Exercise => Each line from the one with "The height and" through the final line of the entries below must be printed exactly, and the pictures must not be.

= = = = = = =

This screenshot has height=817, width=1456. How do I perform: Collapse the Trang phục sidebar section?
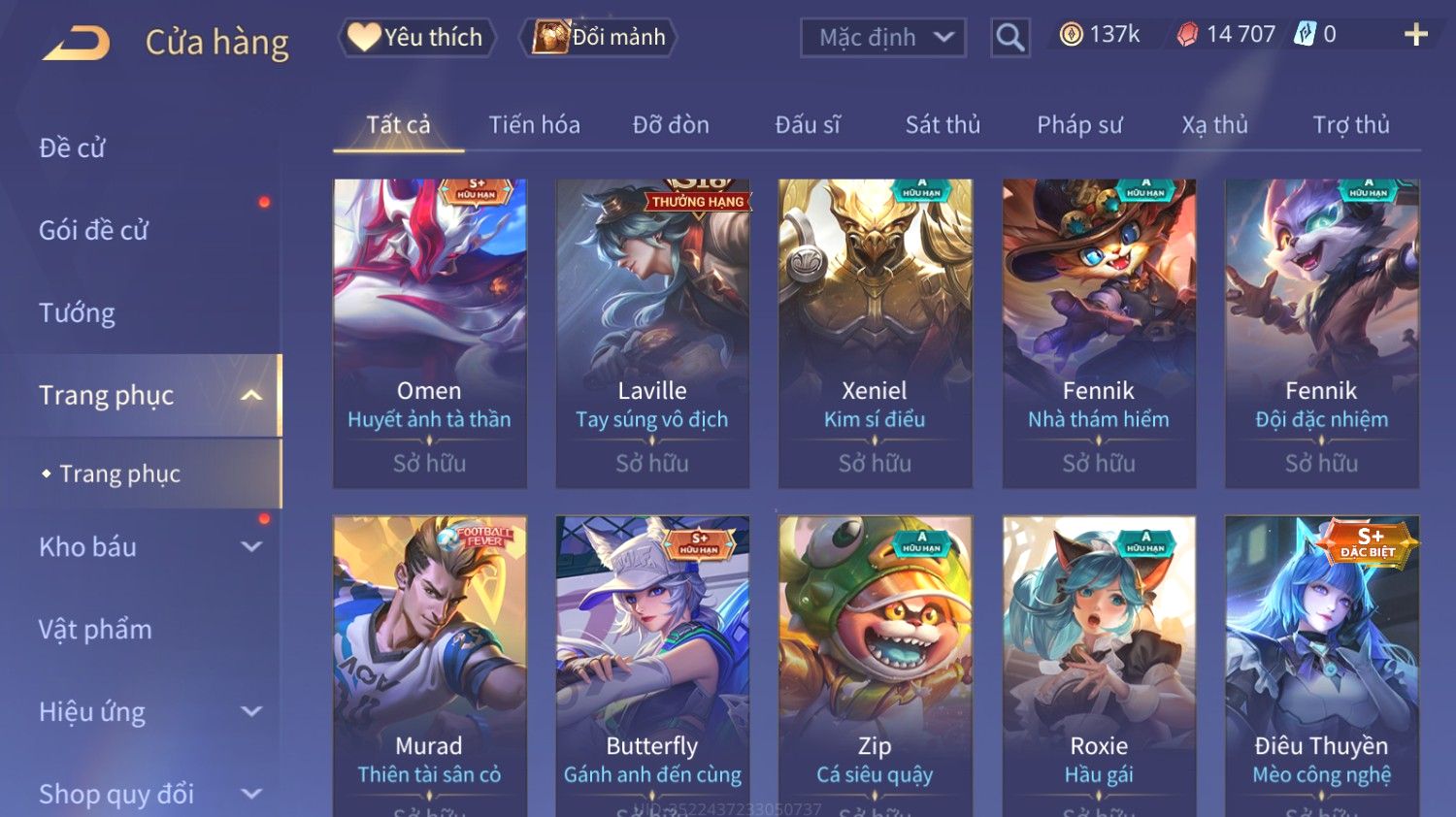coord(251,395)
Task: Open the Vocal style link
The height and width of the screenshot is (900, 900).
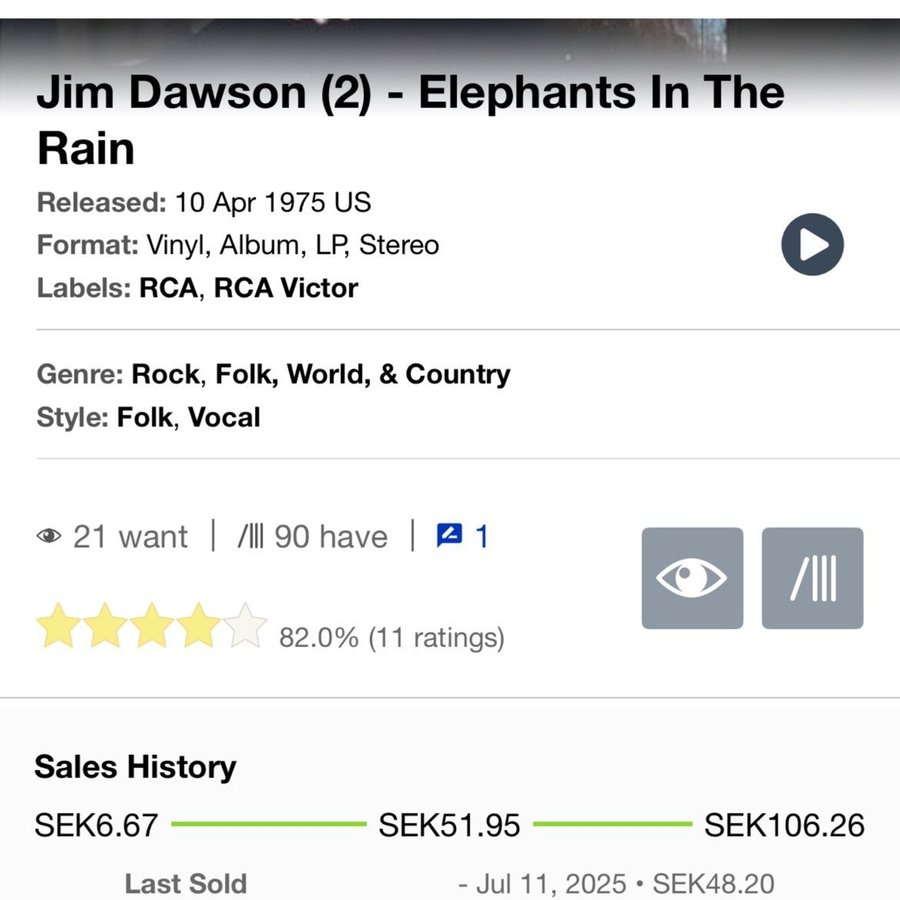Action: (223, 417)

= = = = = = =

Output below =>
The height and width of the screenshot is (900, 900).
Action: (223, 417)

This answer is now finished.